▶ Quoted passage:

We previously blogged about the potential liability for Facebook, Inc. directors if the company paid too much for the social media start-up company Instagram. Recall that in April, Facebook agreed to acquire Instagram for, at the time, approximately $1 billion with the consideration payable 30% in cash and 70% in Facebook common stock (now, due to the decrease in Facebook’s share price from the stipulated price of $30 per share, the deal is only worth about $650 million). A recent NY Times Deal Book article points out that if the deal fixed the total purchase price rather than the number of shares to be issued, Instagram would have gotten a much better deal due to the depressed Facebook share price. Given the declining share price of Facebook stock, is Facebook’s reduced consideration still fair to Instagram’s shareholders? This is exactly the question that will be determined by the California Department of Corporations which will be conducting a fairness review of the acquisition this Wednesday.
The purpose of this fairness hearing is to allow Facebook to take advantage of a lesser-known exemption from registration under the Securities Act of 1933 known as the “3(a)(10) exemption.” Because Facebook is issuing securities in connection with the Instagram acquisition, the 23 million shares to be issued are required to either be registered or they must be exempt from the registration requirements of the Securities Act. The 3(a)(10) exemption allows companies to issue securities in an exchange transaction without registration provided that either a court or designated state agency finds that the transaction is fair to the recipients of the new securities. This exemption was popular during the tech boom and has both advantages and disadvantages when compared with the most common exemption provided by Rule 506 of Regulation D promulgated under the Securities Act.

▶ Tasks for this exercise:
[1] In the post about Facebook's Instagram acquisition, which agency will conduct the fairness review?
[2] Go on writing the post on Facebook's purchase of Instagram, picking up after its final sentence.

▶ Material provided:
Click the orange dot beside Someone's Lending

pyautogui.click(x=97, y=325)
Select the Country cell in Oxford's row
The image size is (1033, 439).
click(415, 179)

▶ Results:
[1] The California Department of Corporations.

[2]
Most smaller companies tend to offer and sell securities on an exempt basis because of the substantial costs of conducting a registered offering. There are a laundry list of exemptions but only a few are of much practical use. Most exempt offerings are structured to take advantage of Rule 506. The popularity of Rule 506 is primarily due to the fact that compliance with the rule also preempts the offering from state registration requirements. Because of the dual regulatory nature of securities, offerings must be exempt both at the federal and state levels which can create additional burdens on issuers since often times the exemptions available at each level are not necessarily coordinated. However, securities offered in reliance on Rule 506 preempt state registration requirements under Section 18 of the Securities Act (other than certain de minimis filings and fees), thereby disposing of any registration issues under state blue sky laws.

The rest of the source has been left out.